Pamiętacie, jak nauczyciele strajkowali? No to ona nie strajkowała. Powiedziała, że ona rozumie strajk, ale nigdy, przenigdy nie będzie strajkować kosztem swoich uczniów. Kiedy więc inni nauczyciele ich olewali, babcia się nimi zajmowała, za co ją uczniowie pokochali, bo chociaż ona jest proPIS, to strasznie lubi dyskutować i poznawać opinie młodzieży - oczywiście, po angielsku. Z jej klasy zawsze wychodzą osoby, które umieją nie tylko gramatykę, ale zwłaszcza umieją mówić. Za to też zresztą pokolenia uczniów ją wielbią, czego nie raz byłem świadkiem, kiedy spotykała swoich uczniów po latach jako już profesorów, lekarzy etc.
Babcia nie strajkowała. I teraz cały komitet nauczycielski się zebrał i ją szykanują i chcą ją wywalić ze szkoły, wywierają presję na dyrektorze. Właśnie trwa wojna, bo okazało się, że rodzice i młodzież (a także starzy absolwenci) się skrzyknęli i za plecami babci napisali w jej obronie petycję.
Ale szykany trwają. Nie odzywają się do babci, obrażają ją, a ona tylko chce uczyć. A przy tym, jeśli ją zwolnią, najprawdopodobniej będzie musiała się wyprowadzić, albo sprzedać mieszkanie i zostać sama w nowym małym mieszkaniu - dla mnie byłoby to spoko, bo to lubię, ale ona jest takim typem człowieka, że musi mieć kontakt z ludźmi i szczególnie z młodzieżą. Zresztą, to jej naprawdę dobrze robi, bo w wieku 70+ (mocne plus) zachowuje się jak 40-50latka.
A teraz widzę, jak duży wpływ mają na nią szykany. Jest najstarsza stażem w szkole, ma największe doświadczenie i uczniowie ją uwielbiają, to trzeba jej dowalić, bo jest za PISem i nie brała udziału w strajku. Zmowa milczenia, obrażanie jej i ciągłe żądanie jej usunięcia. Dzisiaj ma się dowiedzieć, czy dyrektor ją usunie, czy nie.
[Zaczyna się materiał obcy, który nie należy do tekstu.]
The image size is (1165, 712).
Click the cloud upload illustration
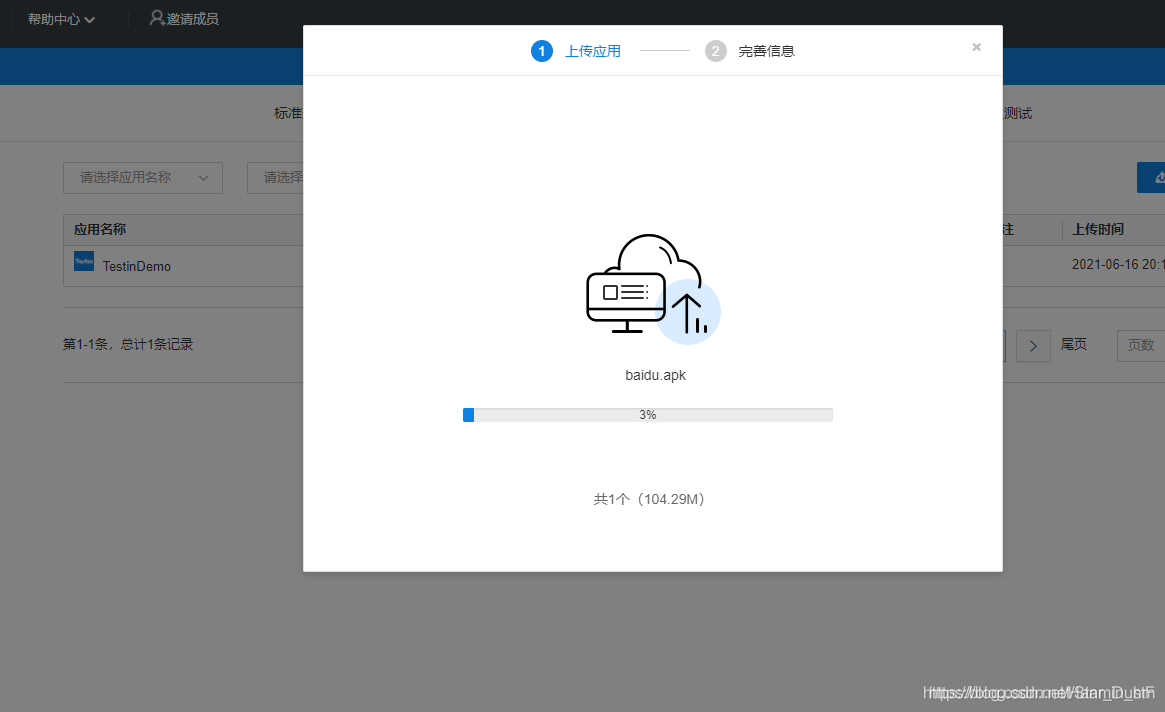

@Cedrik: no i dobrze, jak Polacy golili Polki współpracujące z nazistami to też kwiczycie? Taką cenę trzeba ponieść będąc zaślepionym na komuszków z pisu i bedąc łamistrajkiem.
Postaw się na miejscu osób co mają po 30 lat i zarabiają w dużych miastach <3000 zł.
@pawel1992xxx: biorąc pod uwage to, jak liczna jest to grupa zawodowa, to wzrost wynagrodzeń dla budzetowki da dla gospodarki inflacyjnego kopa podobnie, jak programy typu bombelek plus. W efekcie wzrost wynagrodzenia w strefie budżetowej oznacza spadek wartości wynagrodzenia w strefie prywatnej. Stad zawsze bede przeciwko postulatom naglego wzrostu wynagrodzeń dla budżetówki.
no to oznacza, że nie rozumie strajku, bo długookresowo byłoby to z pożytkiem dla uczniów
@vind: nie byloby. Bo miernoty dalej by nauczaly za wyzsza stawke. Podwyzka nie zmienia nawykow u miernot, ktore nie mają ambicji, tych miernot, ktorzy zgodzili sie na takie wynagrodzenie podpisujac umowę o prace z dyrektorem. Wzrost wynagrodzeń dla budzetowki w dłuższej perspektywie powoduje wzrost inflacji i spadek wartosci pieniądza u ludzi pracujących za wyższe stawki
nie byloby. Bo miernoty dalej by nauczaly za wyzsza stawke. Podwyzka nie zmienia nawykow u miernot, ktore nie mają ambicji, tych miernot, ktorzy zgodzili sie na takie wynagrodzenie podpisujac umowę o prace z dyrektorem. Wzrost wynagrodzeń dla budzetowki w dłuższej perspektywie powoduje wzrost inflacji i spadek wartosci pieniądza.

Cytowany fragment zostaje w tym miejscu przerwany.